What is needed: From the line holding "At what coordinates should I click to accomplish: Toggle" to the final line below, restate each line word for word and add nothing.

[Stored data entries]
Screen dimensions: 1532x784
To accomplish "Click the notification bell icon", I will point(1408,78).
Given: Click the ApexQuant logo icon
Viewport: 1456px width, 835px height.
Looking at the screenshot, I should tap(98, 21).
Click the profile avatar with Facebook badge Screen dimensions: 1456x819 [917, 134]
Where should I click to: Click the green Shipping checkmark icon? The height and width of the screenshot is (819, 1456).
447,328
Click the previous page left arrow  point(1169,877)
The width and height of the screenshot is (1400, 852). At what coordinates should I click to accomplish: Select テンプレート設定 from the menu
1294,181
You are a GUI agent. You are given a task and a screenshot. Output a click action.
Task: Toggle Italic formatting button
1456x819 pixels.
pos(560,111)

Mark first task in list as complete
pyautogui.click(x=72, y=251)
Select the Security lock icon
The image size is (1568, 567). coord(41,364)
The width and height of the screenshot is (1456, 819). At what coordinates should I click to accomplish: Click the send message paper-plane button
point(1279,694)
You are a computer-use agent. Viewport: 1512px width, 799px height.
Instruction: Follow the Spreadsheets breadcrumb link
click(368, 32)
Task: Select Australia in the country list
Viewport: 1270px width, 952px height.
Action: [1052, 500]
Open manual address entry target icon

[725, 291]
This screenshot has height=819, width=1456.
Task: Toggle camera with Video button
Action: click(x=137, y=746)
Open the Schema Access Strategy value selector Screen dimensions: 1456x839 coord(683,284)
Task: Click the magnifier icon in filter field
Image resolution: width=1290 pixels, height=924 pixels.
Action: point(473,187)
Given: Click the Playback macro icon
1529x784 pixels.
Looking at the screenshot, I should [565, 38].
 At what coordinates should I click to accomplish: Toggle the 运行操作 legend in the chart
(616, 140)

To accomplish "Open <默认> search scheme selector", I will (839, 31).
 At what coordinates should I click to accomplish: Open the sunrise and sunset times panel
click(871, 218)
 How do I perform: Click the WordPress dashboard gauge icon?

Output of the exercise:
 At what coordinates should I click to accomplish: Toggle the 运行操作 legend in the chart
(616, 140)

To accomplish "Open <默认> search scheme selector", I will (839, 31).
 At what coordinates should I click to accomplish: Open the sunrise and sunset times panel
click(871, 218)
 How do I perform: Click the WordPress dashboard gauge icon?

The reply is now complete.